Die Los Angeles Kings haben erstmals den Stanley Cup gewonnen. In der Finalserie gegen die New Jersey Devils holten die Kalifornier mit einem 6:1 (3:0 1:1 2:0) im sechsten Finalspiel den vierten Sieg.
Mit einem Doppelschlag im Powerplay legten die Kings vor 18.858 Zuschauern im ersten Abschnit vor.
Dustin Brown (12.) und
Jeff Carter (13.) trafen innerhalb von 102 Sekunden zum 2:0.
Steve Bernier musste mit einer Spielerdauerdisziplinarstrafe vom Eis. Noch immer im Powerplay erhöhte
Trevor Lewis (16.) noch vor dem Seitenwechsel auf 3:0.

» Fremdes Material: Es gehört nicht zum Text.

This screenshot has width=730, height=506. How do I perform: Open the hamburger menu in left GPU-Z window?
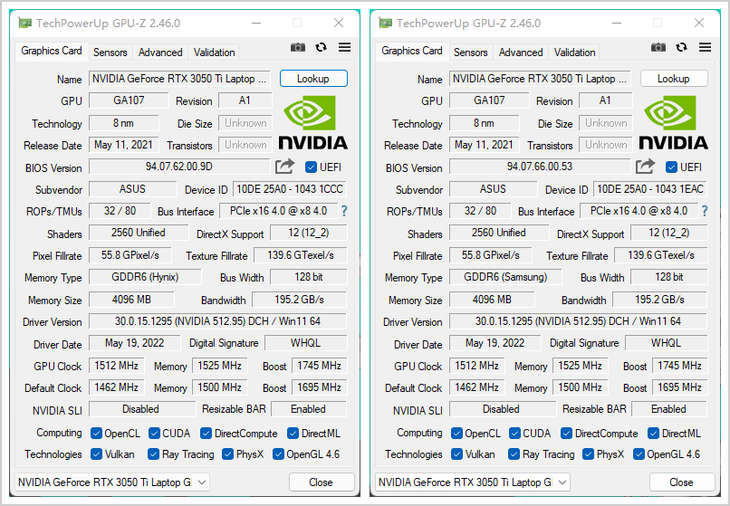pos(344,47)
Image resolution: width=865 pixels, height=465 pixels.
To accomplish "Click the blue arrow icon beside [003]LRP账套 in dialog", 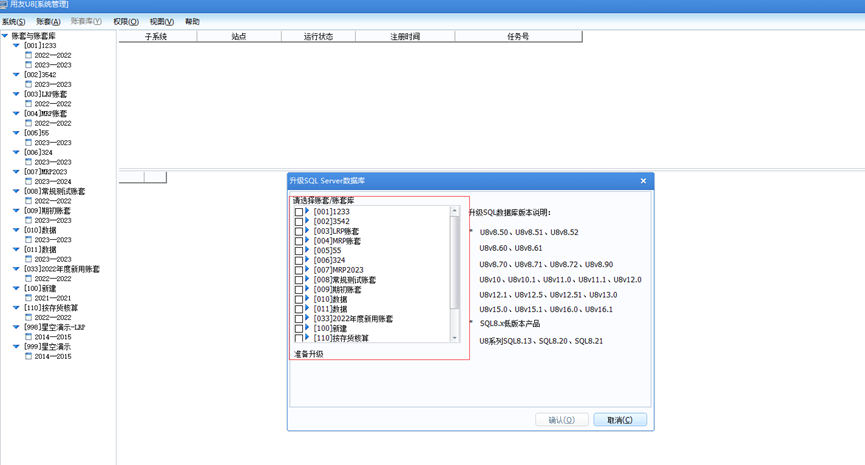I will 307,231.
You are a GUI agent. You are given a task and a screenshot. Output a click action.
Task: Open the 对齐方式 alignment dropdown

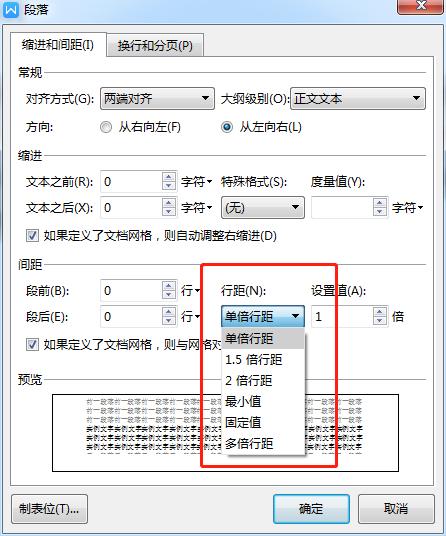point(157,99)
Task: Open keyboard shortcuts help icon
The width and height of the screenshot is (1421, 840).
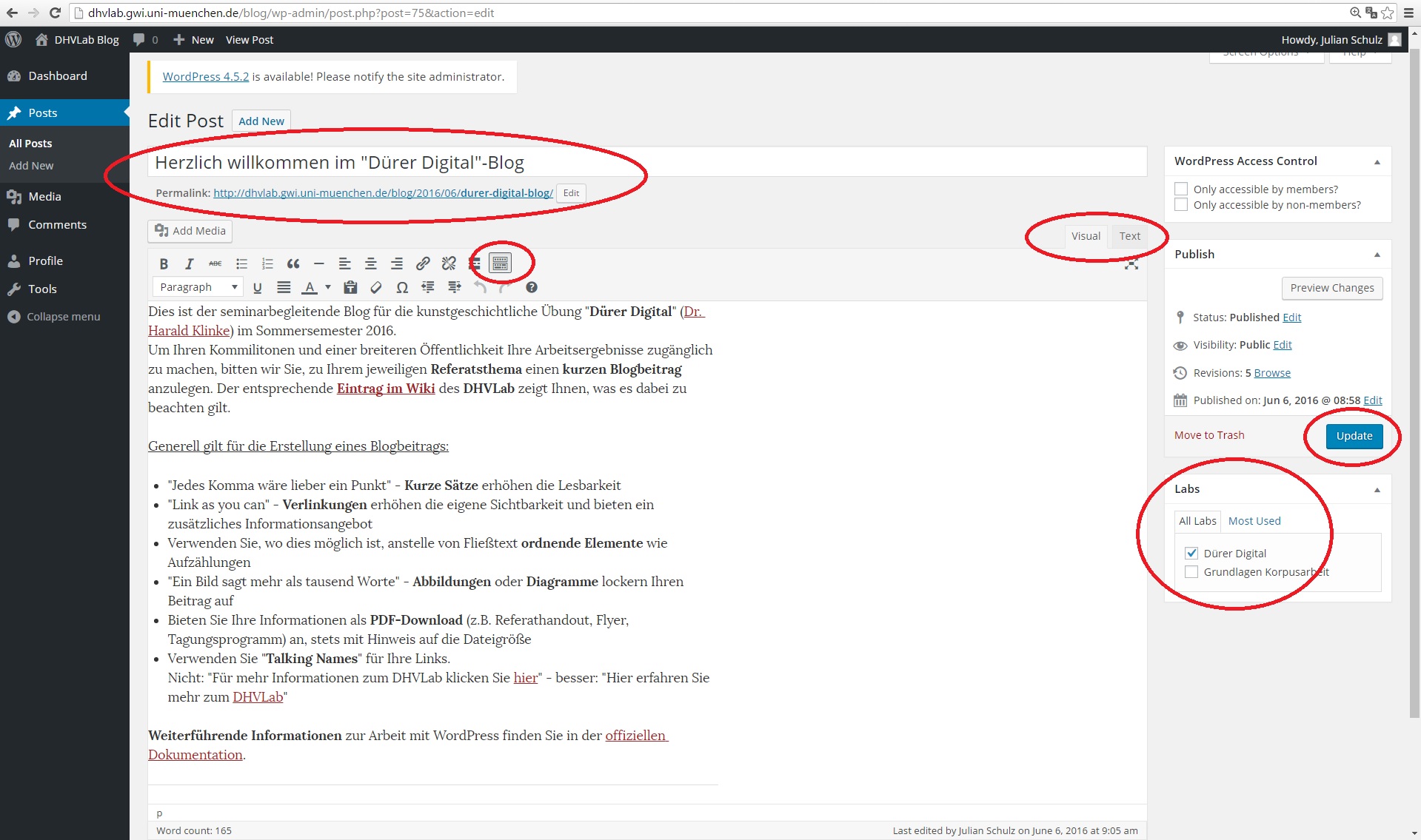Action: (532, 288)

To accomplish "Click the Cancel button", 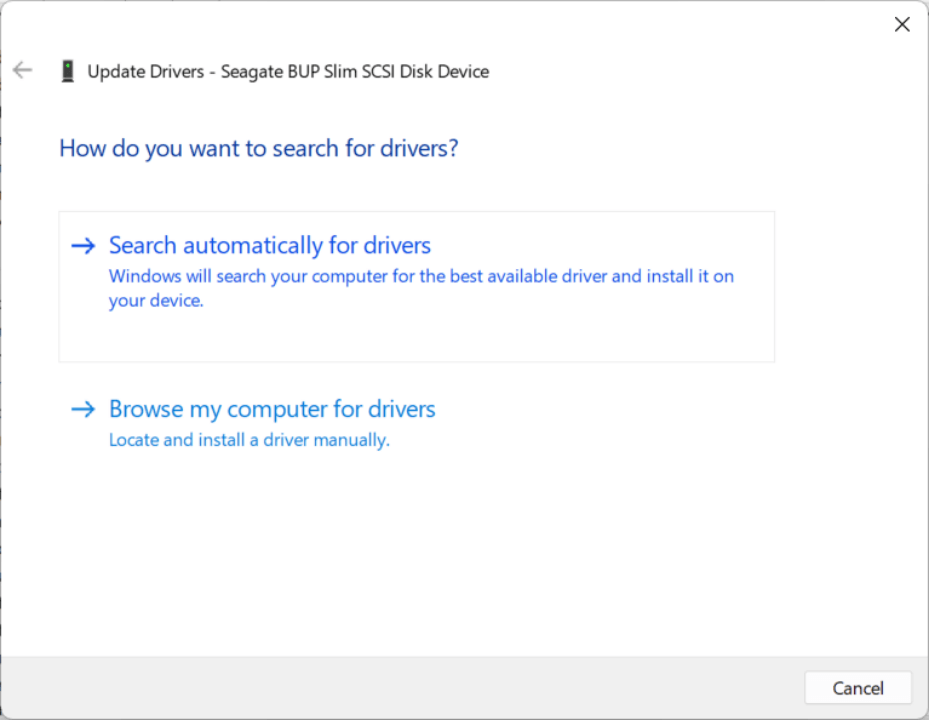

Nur 90 Sekunden nach der Pause sorgte Jeff Carter mit seinem zweiten Treffer zum 4:0 für die Vorentscheidung. New Jersey gelang es im Mittelabschnitt durch
Adam Henrique (39.) nur noch auf 1:4 zu verkürzen. Als die Devils bereits einige Minuten vor dem Spielende Torhüter
Martin Brodeur vom Eis genommen hatten, erzielte
Trevor Lewis (57.) das 5:1. 15 Sekunden später setzte
Matt Greene (57.) den Schlusspunkt zum 6:1.